Lebanon’s economy collapsed last year, holding one of the highest public debts in the world, 76,000 million Euros, equivalent to 150% of its GDP. The government adopted a brutal austerity plan designed by the IMF, but the people reacted. In October, a youth-led social uprising overthrew the government with barricades and violent clashes with the police and army. It was no cloud on an empty sky, but part of a global process of rebellions against the first expressions of the capitalist economic crisis. Ecuador, Chile, the general strike in France and other epicenters were also part of this rise in struggle.

The new Lebanese government, emerged out of the same political regime, did not offer any substantial change, so protests continued, led by a youth vanguard encampment in the country’s political center. The quarantine implemented in March forced the suspension of that camp and imposed a pause in the conflict. But the government’s starving policies, the complete absence of social measures to guarantee the survival of millions of Lebanese people in the face of the majority’s inability to work, combined with an uncontrolled devaluation and 55% price increases, suddenly ended the quarantine.

October’s Ambers are Rekindled

Since April 20, the Lebanese people break the quarantine to the cry of “better to die of coronavirus than of hunger.” Their anger is directed at the government and, particularly, at the banks, which have been closed for a month and have no cash in their ATMs. Over the weekend, the unofficial dollar reached 4,300 Liras, compared to the official one that remains at 1,507, and on Monday the 27th, the people erupted in fury, setting fire to several banks, including the Central Bank. Following Fowad’s assassination, the uprising took an even bigger leap, expanding nationally from its epicenter in Tripoli.

The images of the confrontations reaffirm that the regime’s only response is repression, with a huge military deployment and the use of force against thousands of protesters who have no choice but to take to the streets. These images may announce what is coming around the world, with a leap in exploitation and in the conditions of misery and poverty that the working peoples of the world endure. This dilemma between disease and hunger is beginning to arise in every corner of the world and the responses of governments, albeit in different forms, consist in yielding to the pressures of corporations and multinationals.

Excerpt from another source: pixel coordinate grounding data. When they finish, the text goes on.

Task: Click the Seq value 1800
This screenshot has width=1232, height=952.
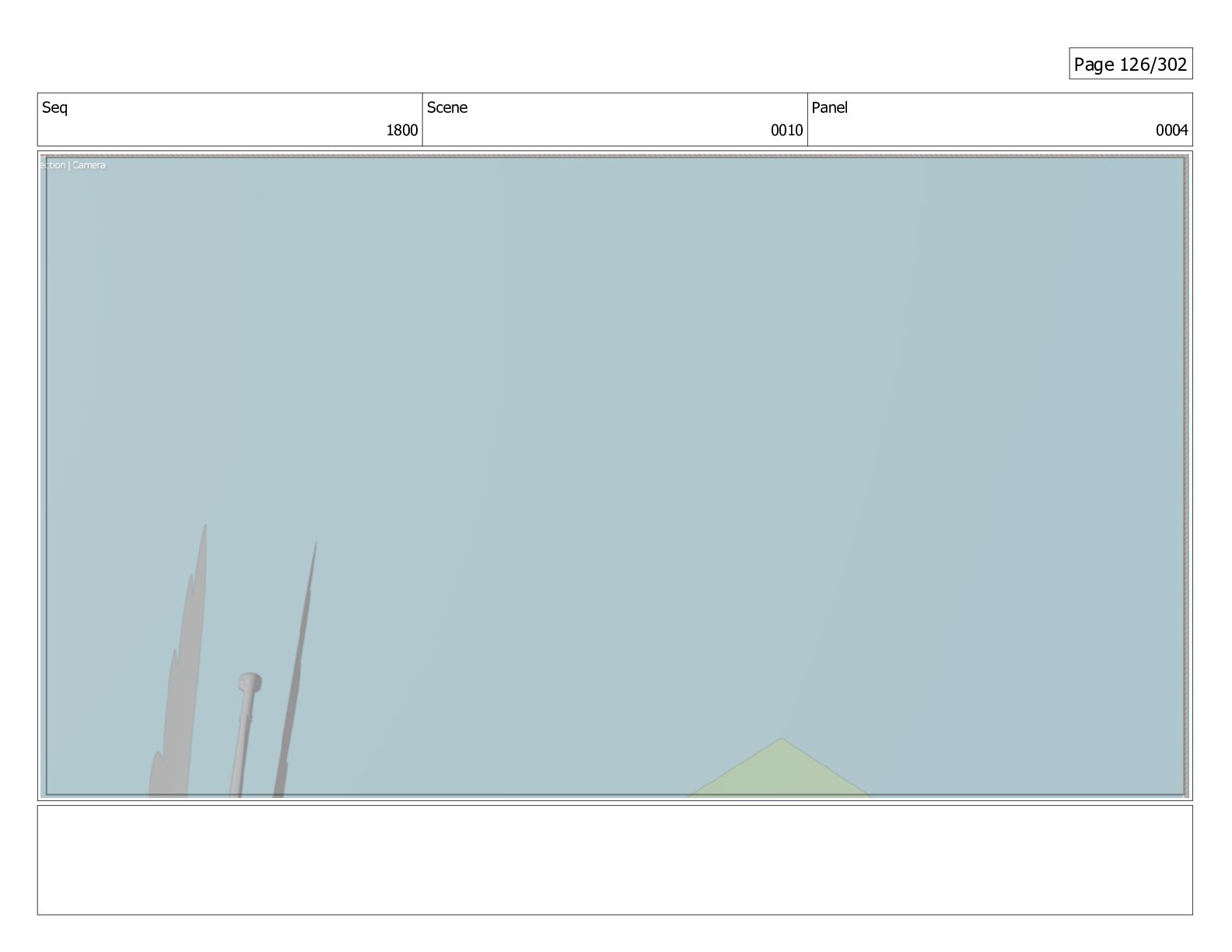Action: click(402, 130)
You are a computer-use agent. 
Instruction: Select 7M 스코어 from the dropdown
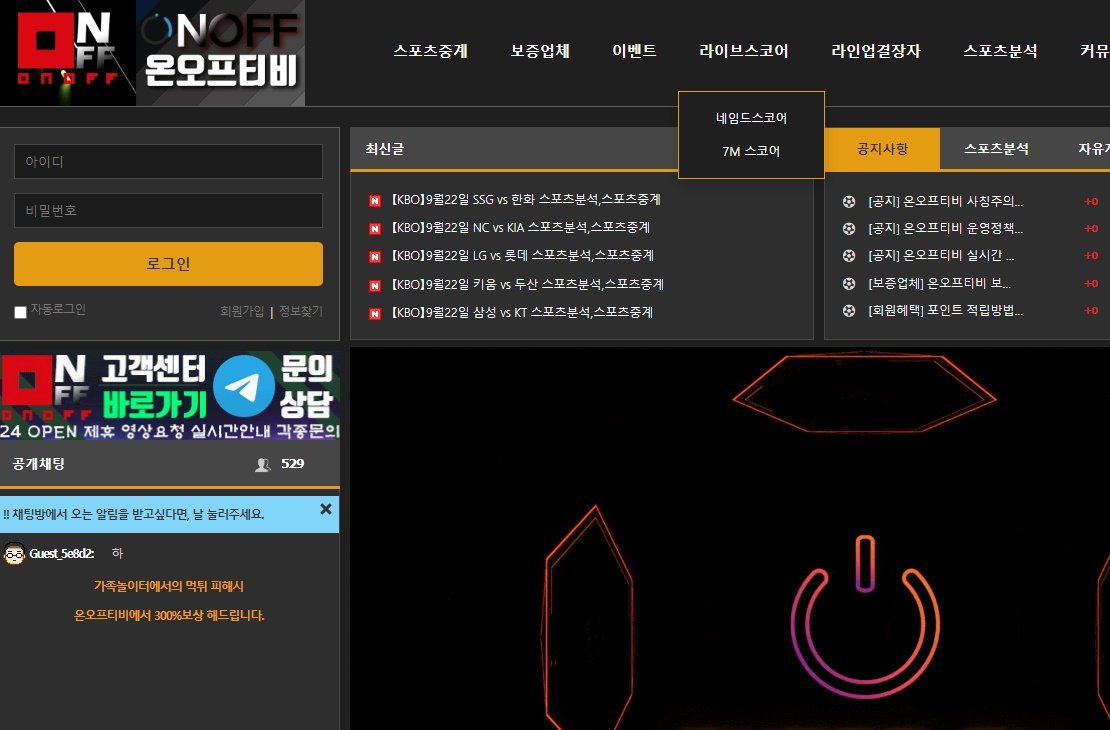(x=751, y=152)
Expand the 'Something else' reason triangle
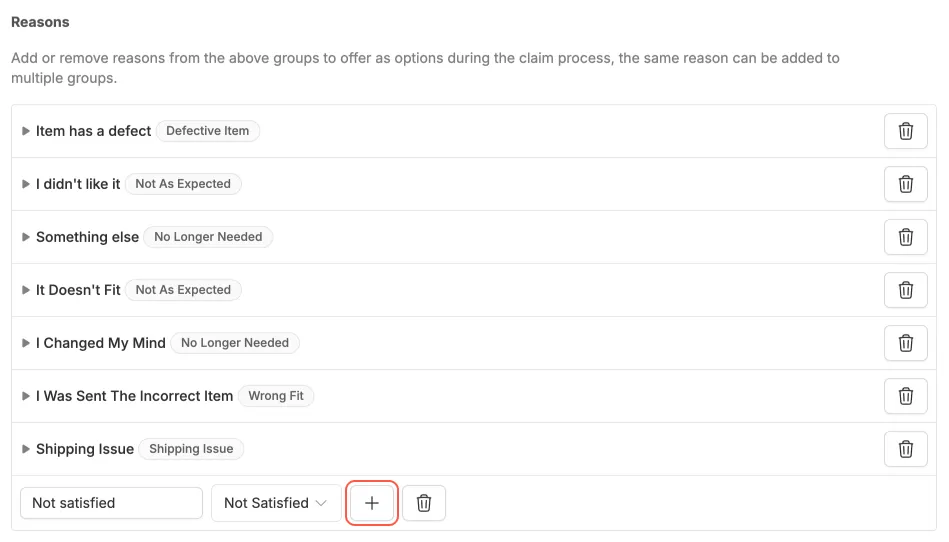The height and width of the screenshot is (542, 949). point(26,237)
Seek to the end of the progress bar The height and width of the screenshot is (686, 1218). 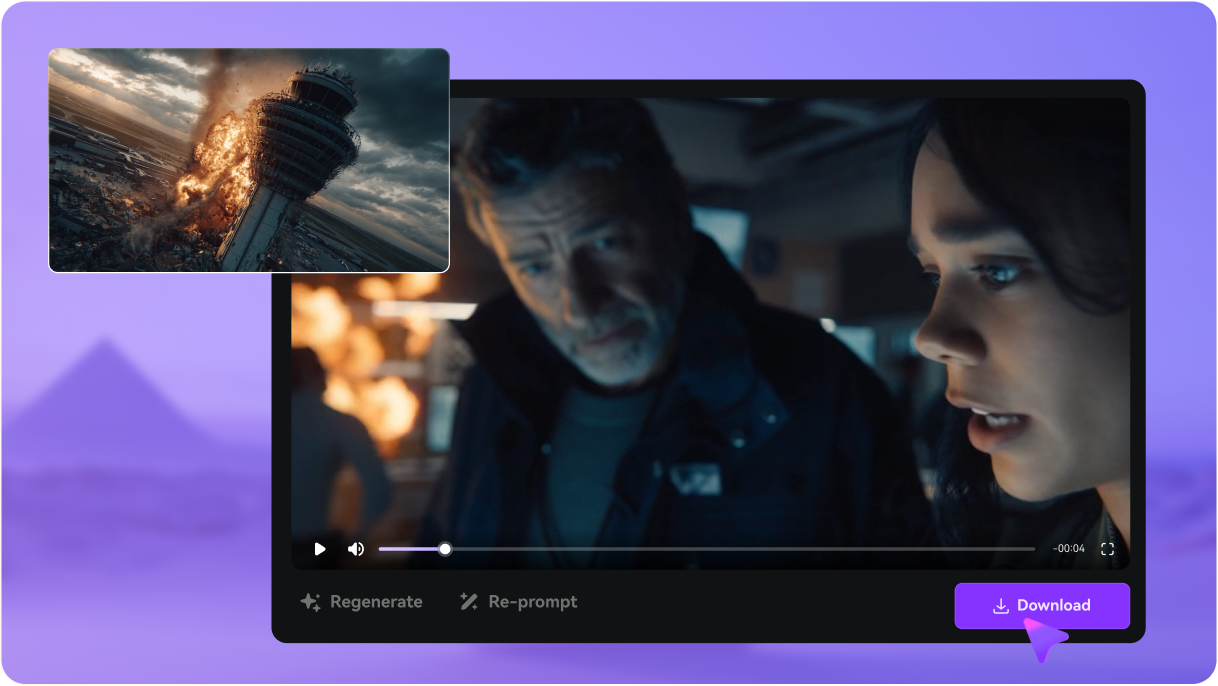pyautogui.click(x=1032, y=549)
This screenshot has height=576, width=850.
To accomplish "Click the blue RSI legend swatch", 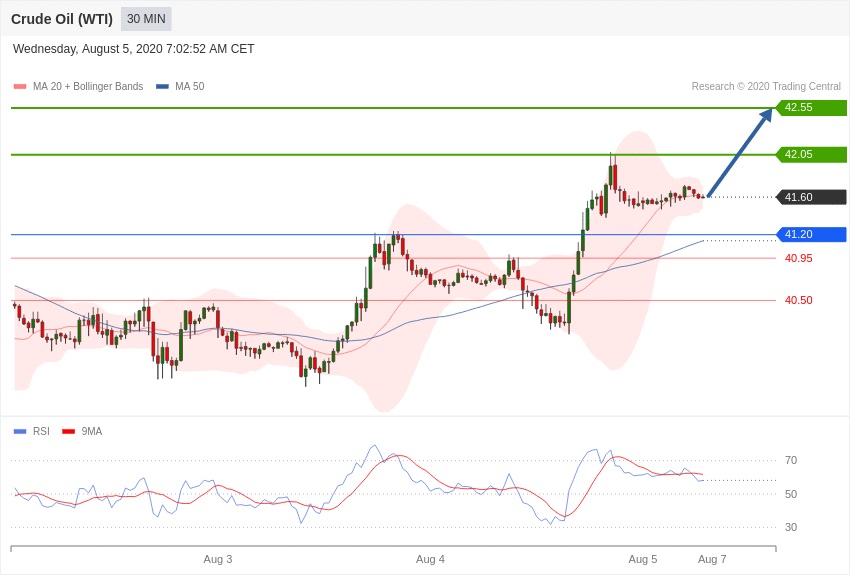I will [20, 432].
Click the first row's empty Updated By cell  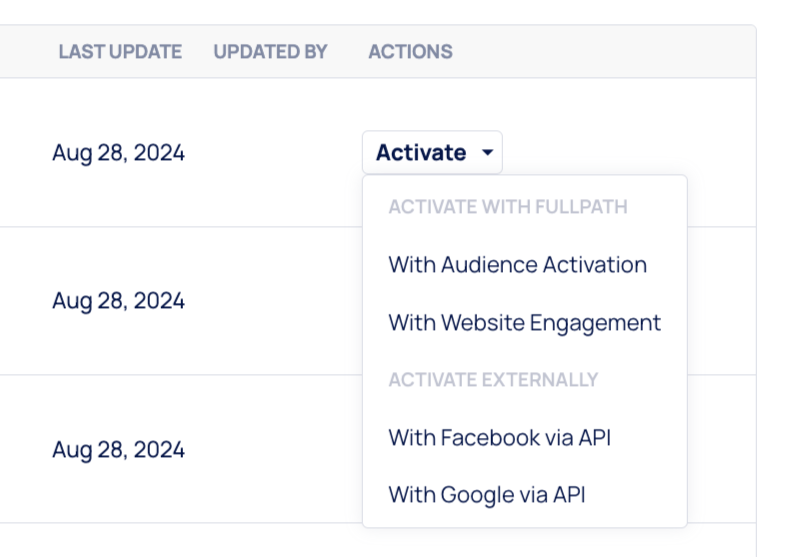(270, 153)
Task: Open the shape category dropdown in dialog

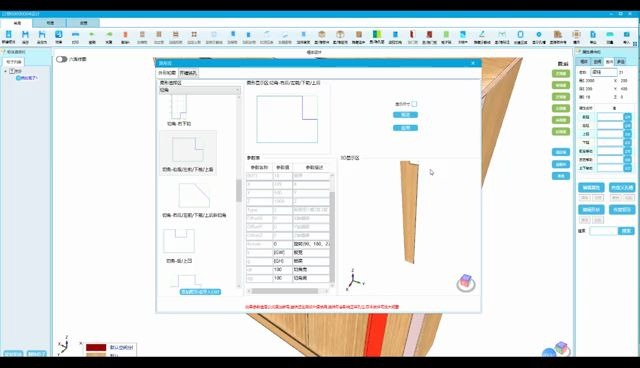Action: (x=199, y=90)
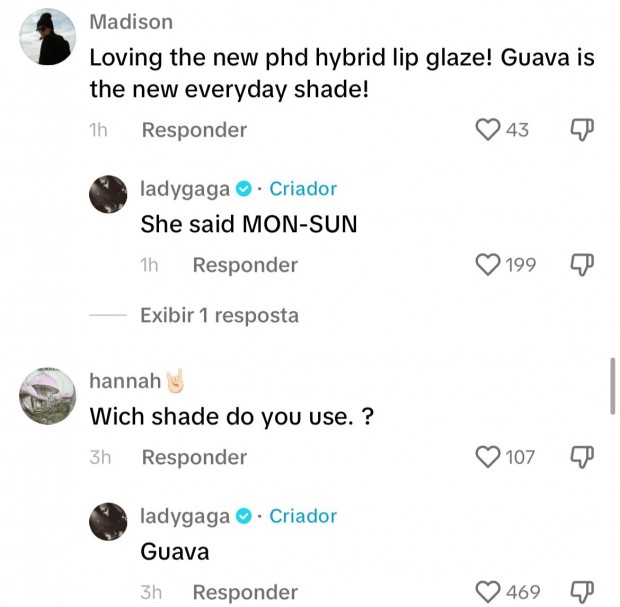Open Madison's username link
620x607 pixels.
pyautogui.click(x=131, y=22)
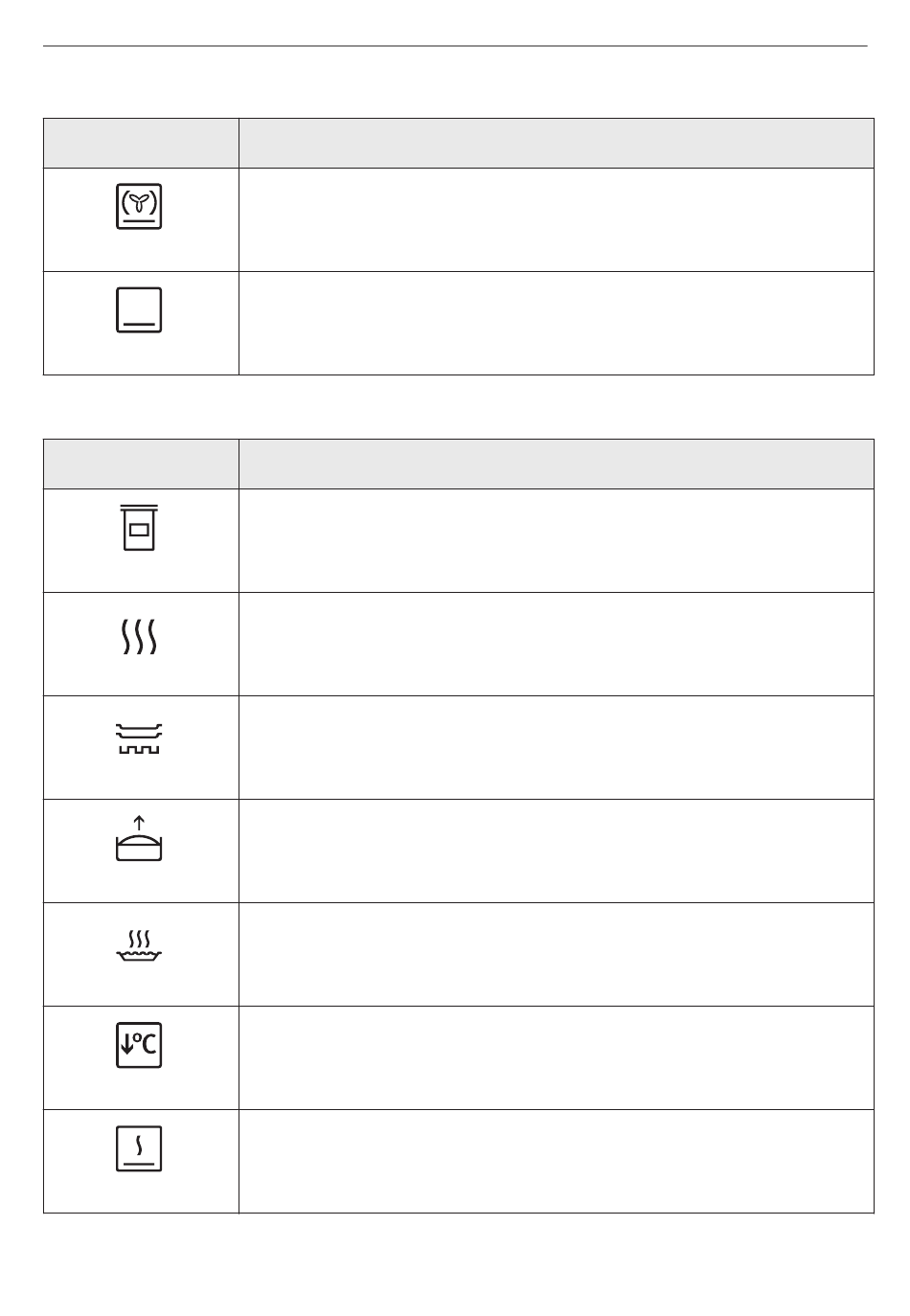910x1316 pixels.
Task: Select the bottom heat square icon
Action: click(139, 310)
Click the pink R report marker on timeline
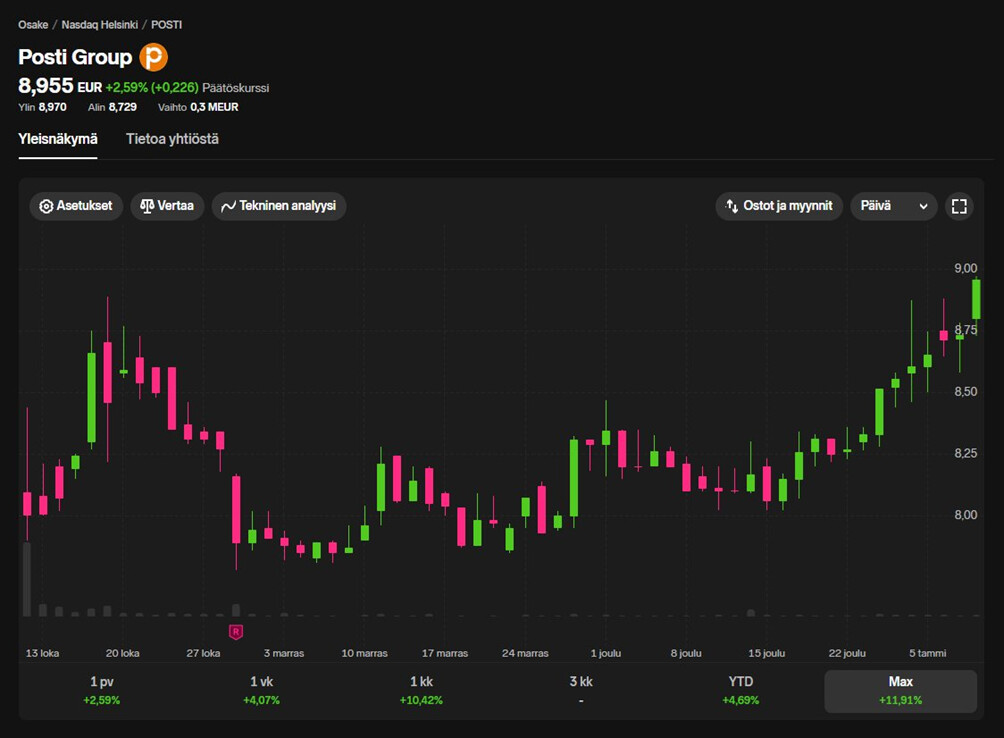 236,631
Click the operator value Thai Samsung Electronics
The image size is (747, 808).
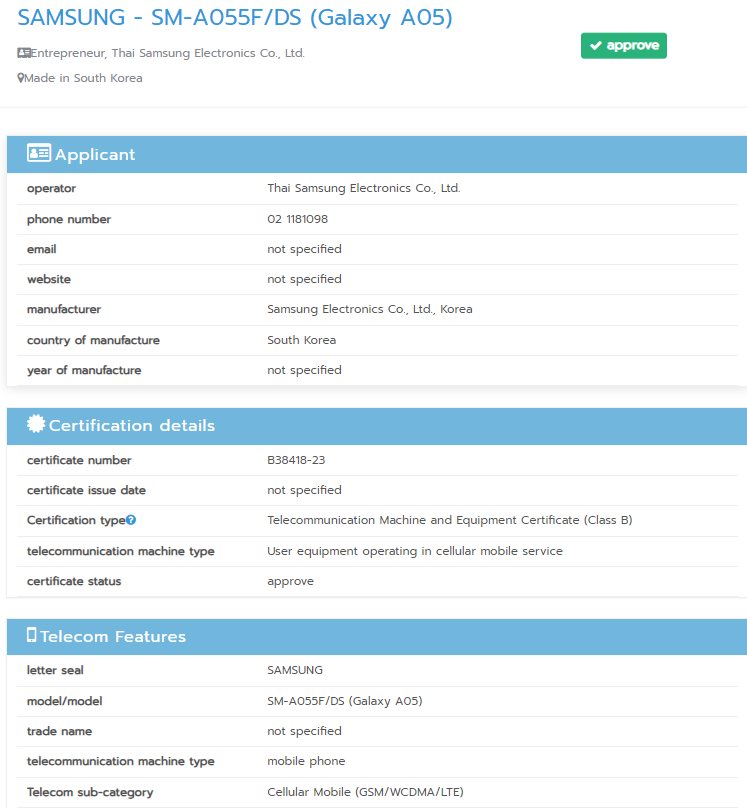(x=363, y=188)
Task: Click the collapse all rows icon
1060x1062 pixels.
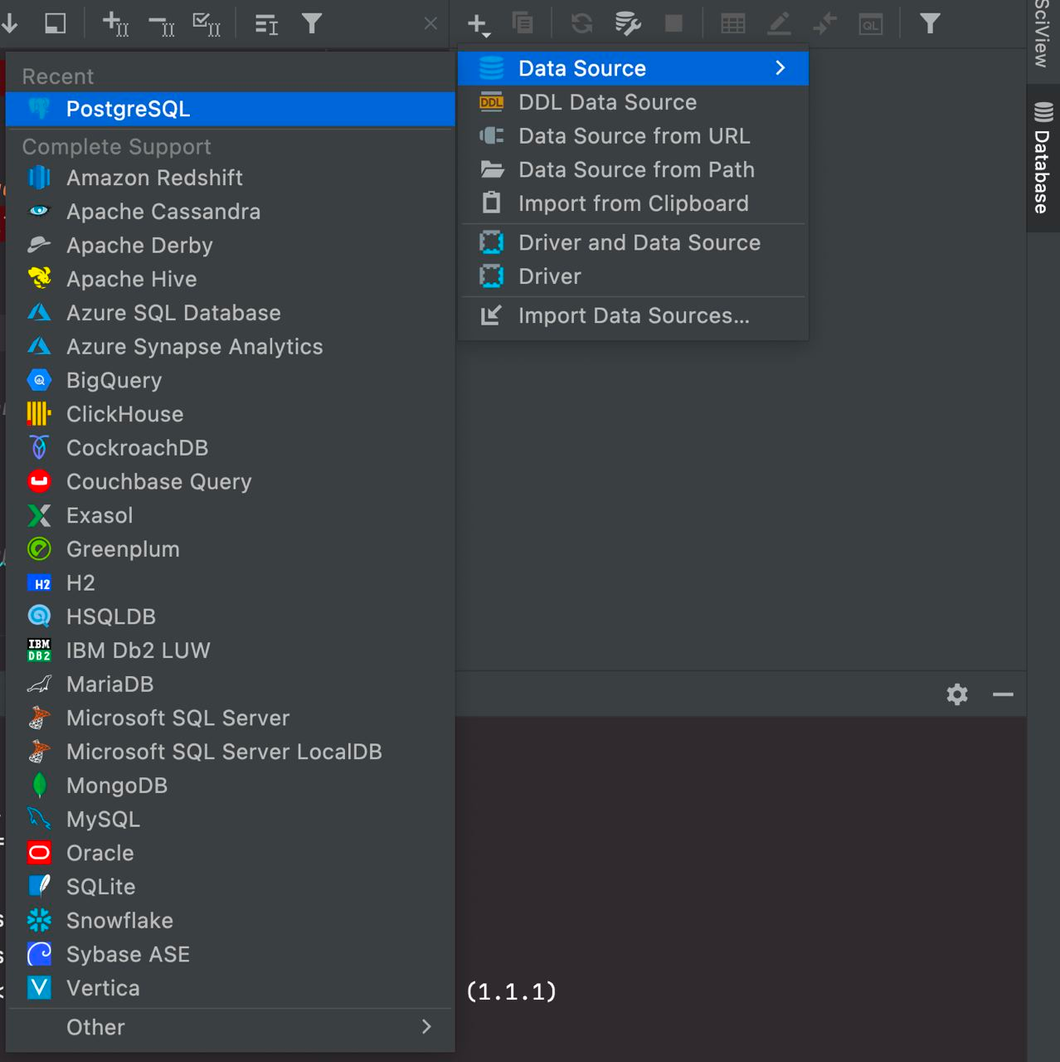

In this case, it is the Lebanese regime that is reeling from the force of the mobilized working people. Our solidarity is with them, and with our comrades in the Movement for Change, who fight on the front lines and build a revolutionary political alternative for a socialist Lebanon and Middle East.

We prepare ourselves for this scenario in the International Socialist League, strengthening ties of solidarity and struggle with workers around the world.